The point Wells was trying to get across, and that he reiterated several times throughout his speech, was that the graduating students should worry more about working hard and finding meaning than about making tons of money.

“I don’t get to school at 4:30 in the morning to sit around and drink coffee,” said Wells. After 40 years of meaningful work, he said, “I’m the luckiest man alive.”


Wells earned a standing ovation from the students and those who had filled Augusta Civic Center to watch them graduate.

Some of the graduates were heading to college in and outside Maine. Others were entering the workforce or the armed services.

Four of the school’s highest-achieving students spoke at the ceremony.

One of them, first honor essayist, Noah Aube, delivered what was very much a speech for the 21st century. He compared high school to the mobile messaging service Snapchat, which allows anyone with a smartphone to send out pictures that automatically get deleted when they have been seen by other users.

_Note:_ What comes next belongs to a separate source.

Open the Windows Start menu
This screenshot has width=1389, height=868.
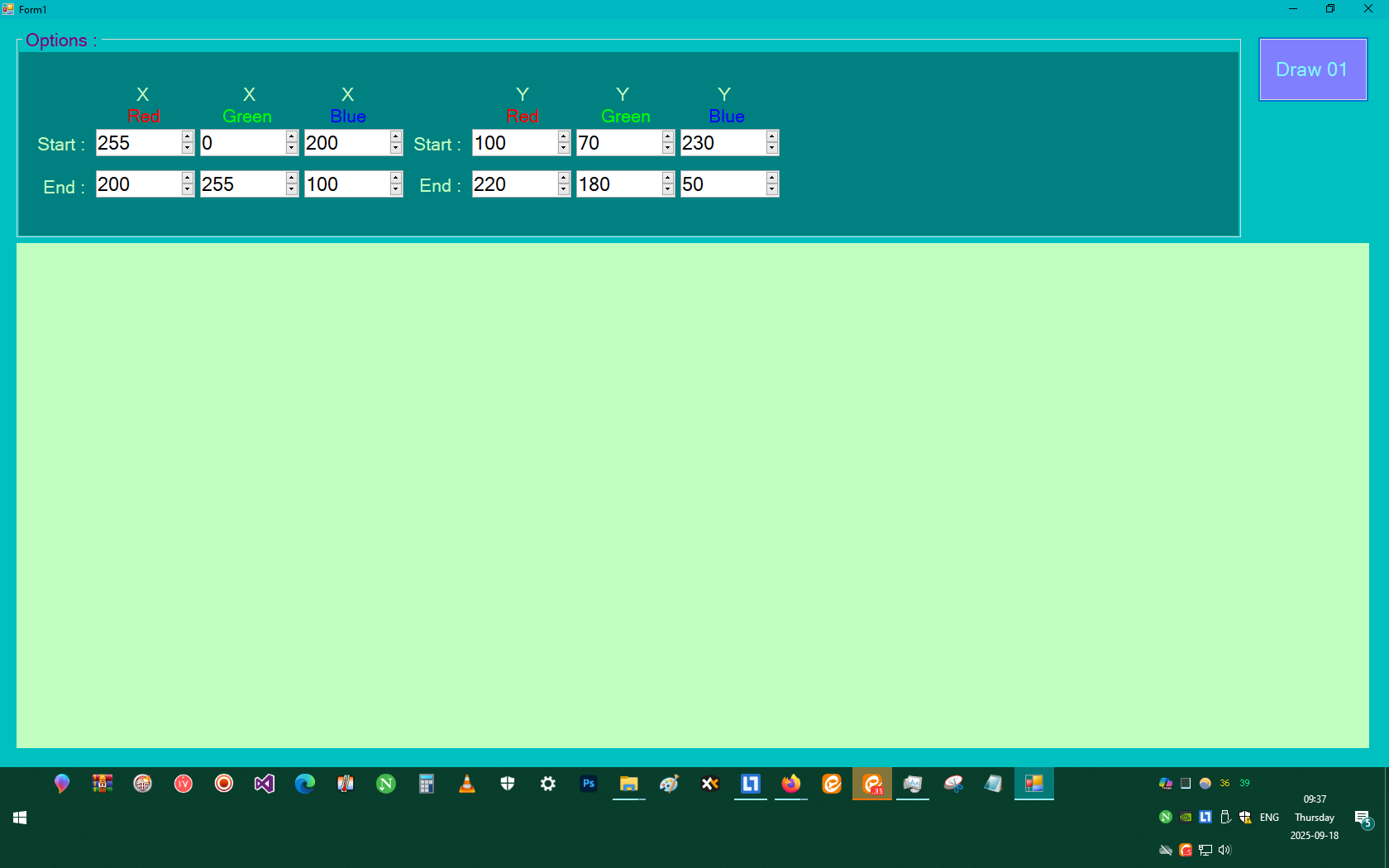(x=20, y=818)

Rather than letting their high school years fade from memory, Aube urged his classmates to hold onto them like a physical photo is held in a frame. Aube then removed the iPhone his parents had given him as a graduation present a day earlier, turned his back to the audience and snapped a photo of himself — a selfie — with hundreds of audience members in the background.

Another student, salutatorian Andrew Levesque, described how the failures he’d experienced in high school were actually a blessing to him as he moved to the next stage in life.

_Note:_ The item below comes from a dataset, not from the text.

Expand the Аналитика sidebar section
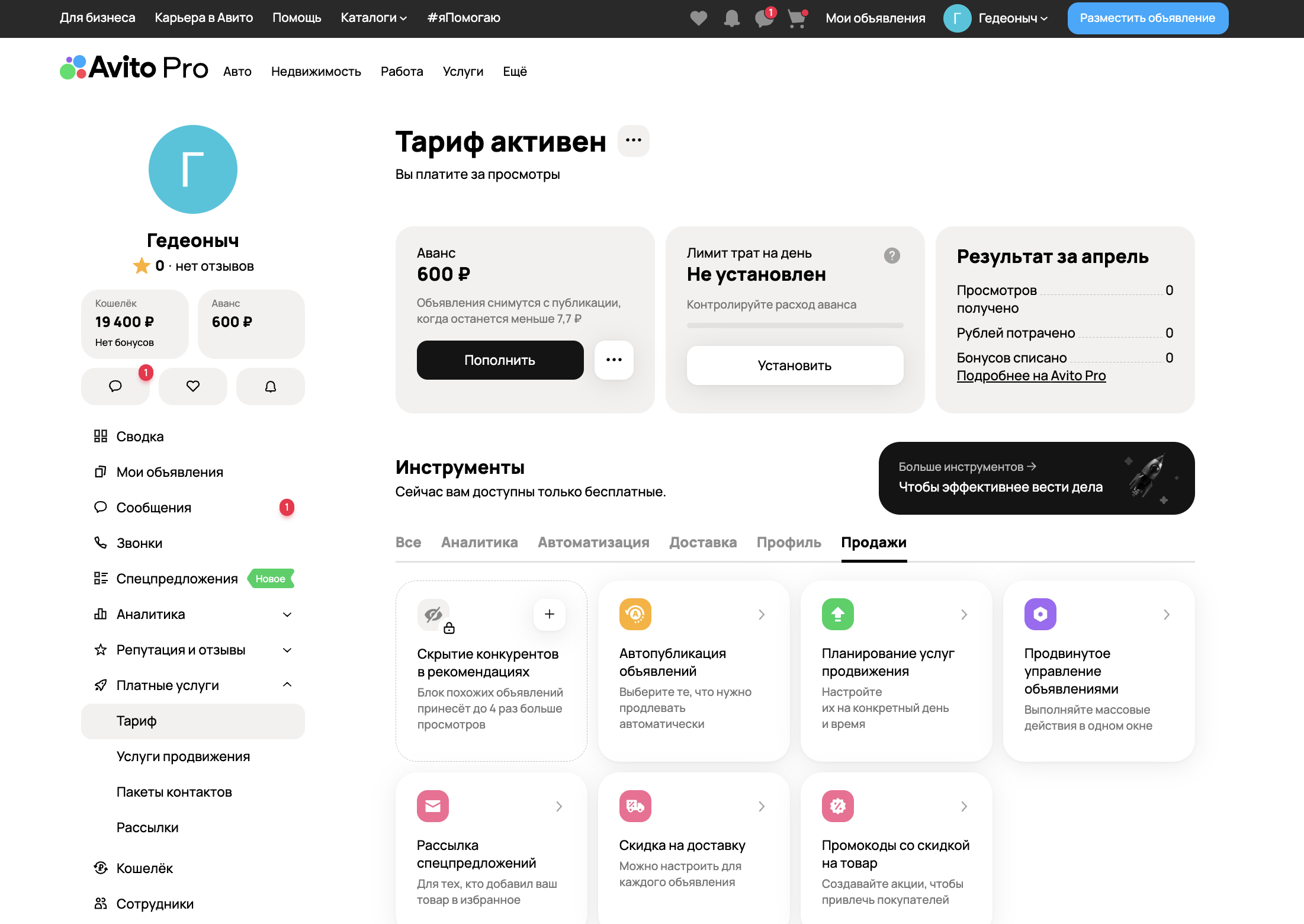Image resolution: width=1304 pixels, height=924 pixels. point(287,614)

A third speaker, second honor essayist Ciara Tenney, was more forward-looking in her speech.

“I can not wait to get out of high school,” she said, describing the experience — to laughs from the audience — as “four solid, dreadful years.” Tenney then advised her classmates to “move past the immaturity” of high school and “look to the future,” but also to not be “blind to the present.”

In a similar vein, valedictorian Lindsay Watts spoke of how the students’ high school experiences would give them inspiration for the future.

The graduation ceremony was a particularly poignant one for Principal Kimberly Silsby, whose daughter, Abigail Silsby, was a member of the graduating class.

“As a parent of a graduating senior, it’s amazing how fast time went, from diapers to diplomas,” Silsby said, commiserating with the other parents and guardians in the audience who had seen their children grow up and would soon see them packing for college and other destinations.

“Today is a day to be shared,” Silsby concluded. “It is truly just a beginning for amazing adventures for them.”